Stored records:
+ + + + + + +

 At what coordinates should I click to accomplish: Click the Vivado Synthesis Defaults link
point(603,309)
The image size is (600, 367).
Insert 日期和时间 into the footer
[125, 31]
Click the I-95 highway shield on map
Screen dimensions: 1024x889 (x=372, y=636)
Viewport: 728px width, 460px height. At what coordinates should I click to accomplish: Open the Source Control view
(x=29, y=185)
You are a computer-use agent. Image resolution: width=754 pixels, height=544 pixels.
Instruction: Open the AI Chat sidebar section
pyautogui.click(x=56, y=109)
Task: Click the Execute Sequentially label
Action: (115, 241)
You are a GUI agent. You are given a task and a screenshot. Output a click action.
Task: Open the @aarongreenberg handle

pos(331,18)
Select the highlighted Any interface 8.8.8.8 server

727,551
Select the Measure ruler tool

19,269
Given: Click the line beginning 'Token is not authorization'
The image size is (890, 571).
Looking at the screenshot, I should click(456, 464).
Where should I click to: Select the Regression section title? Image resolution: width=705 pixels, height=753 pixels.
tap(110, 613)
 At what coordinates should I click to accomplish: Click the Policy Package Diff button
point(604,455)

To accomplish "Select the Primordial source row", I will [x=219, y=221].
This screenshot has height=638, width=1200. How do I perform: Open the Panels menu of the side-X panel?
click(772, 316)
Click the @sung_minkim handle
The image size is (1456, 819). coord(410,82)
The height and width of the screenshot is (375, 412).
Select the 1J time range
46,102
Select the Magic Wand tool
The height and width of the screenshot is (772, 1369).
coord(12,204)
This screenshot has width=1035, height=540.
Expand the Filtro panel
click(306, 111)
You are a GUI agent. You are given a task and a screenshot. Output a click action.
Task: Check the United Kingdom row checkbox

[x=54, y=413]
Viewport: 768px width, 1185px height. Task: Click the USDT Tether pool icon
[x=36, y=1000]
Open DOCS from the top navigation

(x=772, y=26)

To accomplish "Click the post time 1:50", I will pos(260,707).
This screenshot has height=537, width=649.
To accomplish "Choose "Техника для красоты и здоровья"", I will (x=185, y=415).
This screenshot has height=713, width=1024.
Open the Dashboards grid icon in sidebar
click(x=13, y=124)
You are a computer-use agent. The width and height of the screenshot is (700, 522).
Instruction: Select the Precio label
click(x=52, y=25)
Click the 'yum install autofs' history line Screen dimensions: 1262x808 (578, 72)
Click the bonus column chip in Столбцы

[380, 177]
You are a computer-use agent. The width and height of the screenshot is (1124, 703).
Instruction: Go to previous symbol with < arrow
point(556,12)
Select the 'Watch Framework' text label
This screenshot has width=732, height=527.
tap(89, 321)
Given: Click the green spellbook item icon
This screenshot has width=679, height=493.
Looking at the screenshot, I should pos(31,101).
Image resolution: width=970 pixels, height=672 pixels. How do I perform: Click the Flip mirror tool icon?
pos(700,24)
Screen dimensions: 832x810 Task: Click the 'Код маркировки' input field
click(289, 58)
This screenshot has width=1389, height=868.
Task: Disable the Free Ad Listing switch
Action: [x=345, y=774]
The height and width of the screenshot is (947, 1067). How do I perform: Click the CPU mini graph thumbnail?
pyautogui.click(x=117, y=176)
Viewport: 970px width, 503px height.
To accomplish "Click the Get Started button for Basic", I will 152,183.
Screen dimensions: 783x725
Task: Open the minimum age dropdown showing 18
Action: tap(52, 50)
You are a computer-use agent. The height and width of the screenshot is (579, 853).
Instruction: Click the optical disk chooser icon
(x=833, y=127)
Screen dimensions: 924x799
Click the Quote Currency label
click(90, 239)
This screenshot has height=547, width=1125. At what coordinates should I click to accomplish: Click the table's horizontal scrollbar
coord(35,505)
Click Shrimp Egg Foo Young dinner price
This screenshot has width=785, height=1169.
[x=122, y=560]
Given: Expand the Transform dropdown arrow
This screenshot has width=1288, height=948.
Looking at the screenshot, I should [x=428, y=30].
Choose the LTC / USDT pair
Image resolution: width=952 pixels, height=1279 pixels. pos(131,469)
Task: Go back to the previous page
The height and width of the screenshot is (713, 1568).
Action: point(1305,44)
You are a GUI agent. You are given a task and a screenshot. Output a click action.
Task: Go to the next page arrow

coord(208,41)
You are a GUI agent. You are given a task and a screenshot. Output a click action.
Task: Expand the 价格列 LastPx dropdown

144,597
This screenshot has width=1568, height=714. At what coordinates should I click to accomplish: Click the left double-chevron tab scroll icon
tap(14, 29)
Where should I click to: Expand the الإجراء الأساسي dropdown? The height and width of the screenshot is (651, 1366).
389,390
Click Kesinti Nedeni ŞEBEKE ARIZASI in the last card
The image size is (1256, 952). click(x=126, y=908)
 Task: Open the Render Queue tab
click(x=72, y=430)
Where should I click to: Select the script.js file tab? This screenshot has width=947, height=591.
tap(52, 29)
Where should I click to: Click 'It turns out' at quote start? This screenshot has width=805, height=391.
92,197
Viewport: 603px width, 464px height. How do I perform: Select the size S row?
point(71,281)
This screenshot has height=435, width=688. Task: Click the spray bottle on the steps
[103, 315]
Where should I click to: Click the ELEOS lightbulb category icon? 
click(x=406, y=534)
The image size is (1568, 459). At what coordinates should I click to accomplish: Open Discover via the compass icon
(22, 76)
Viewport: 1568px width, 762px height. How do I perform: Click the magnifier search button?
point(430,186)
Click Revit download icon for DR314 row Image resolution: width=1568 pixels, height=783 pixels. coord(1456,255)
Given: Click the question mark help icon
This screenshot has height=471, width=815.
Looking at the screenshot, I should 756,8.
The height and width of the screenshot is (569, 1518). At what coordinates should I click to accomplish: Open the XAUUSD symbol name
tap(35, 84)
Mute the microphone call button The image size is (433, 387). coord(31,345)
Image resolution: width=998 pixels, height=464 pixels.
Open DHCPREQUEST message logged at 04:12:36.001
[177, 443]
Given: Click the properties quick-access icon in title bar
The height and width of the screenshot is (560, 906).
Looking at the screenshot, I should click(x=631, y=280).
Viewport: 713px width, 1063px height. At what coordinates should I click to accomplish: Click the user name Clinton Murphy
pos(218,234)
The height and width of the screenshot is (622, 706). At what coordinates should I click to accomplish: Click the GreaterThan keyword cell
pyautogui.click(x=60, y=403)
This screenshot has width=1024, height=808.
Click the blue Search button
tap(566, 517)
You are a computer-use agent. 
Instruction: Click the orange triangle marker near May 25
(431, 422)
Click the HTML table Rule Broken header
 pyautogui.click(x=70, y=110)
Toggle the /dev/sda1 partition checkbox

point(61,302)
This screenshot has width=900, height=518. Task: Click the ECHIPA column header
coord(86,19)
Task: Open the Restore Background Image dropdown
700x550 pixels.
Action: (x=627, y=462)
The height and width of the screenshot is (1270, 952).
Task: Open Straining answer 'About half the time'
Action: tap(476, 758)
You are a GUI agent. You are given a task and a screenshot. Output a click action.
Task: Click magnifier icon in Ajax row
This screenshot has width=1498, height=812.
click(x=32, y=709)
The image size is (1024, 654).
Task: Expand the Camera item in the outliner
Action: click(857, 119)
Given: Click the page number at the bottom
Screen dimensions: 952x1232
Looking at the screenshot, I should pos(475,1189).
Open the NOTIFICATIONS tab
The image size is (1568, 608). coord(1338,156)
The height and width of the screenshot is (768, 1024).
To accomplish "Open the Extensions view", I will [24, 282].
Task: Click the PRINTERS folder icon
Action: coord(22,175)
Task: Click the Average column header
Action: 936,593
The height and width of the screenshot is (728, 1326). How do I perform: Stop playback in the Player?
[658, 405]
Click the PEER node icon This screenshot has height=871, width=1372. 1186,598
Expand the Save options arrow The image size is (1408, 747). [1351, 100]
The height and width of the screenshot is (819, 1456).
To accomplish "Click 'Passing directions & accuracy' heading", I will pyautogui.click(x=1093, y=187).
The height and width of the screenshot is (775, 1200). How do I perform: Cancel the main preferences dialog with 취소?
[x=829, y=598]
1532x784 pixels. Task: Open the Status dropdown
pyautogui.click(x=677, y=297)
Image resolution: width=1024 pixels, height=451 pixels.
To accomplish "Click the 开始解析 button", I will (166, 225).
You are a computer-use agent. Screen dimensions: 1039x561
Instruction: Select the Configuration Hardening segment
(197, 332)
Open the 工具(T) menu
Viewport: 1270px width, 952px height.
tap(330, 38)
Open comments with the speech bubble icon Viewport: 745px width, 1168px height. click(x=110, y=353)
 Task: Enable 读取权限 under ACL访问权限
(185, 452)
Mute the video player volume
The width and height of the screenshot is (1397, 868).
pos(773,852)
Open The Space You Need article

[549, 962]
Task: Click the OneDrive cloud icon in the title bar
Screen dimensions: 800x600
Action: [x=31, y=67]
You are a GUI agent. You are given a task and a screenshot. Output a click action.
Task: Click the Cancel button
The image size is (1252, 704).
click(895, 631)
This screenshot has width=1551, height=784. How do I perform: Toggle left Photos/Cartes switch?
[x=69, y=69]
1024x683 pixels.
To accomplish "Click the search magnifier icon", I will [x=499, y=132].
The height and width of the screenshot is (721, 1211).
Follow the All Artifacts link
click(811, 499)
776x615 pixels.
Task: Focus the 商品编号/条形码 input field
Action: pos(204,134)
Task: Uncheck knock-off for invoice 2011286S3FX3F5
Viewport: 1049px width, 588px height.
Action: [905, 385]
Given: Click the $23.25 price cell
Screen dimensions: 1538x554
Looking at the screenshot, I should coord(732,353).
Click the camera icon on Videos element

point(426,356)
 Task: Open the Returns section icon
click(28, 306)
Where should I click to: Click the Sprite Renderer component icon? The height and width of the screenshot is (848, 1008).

+ + + + + + +

### PROBLEM TO SOLVE
Among the lines above, return those that contain the string "Mute".

### SOLUTION FOR THIS TASK
Mute the microphone call button The image size is (433, 387). coord(31,345)
Mute the video player volume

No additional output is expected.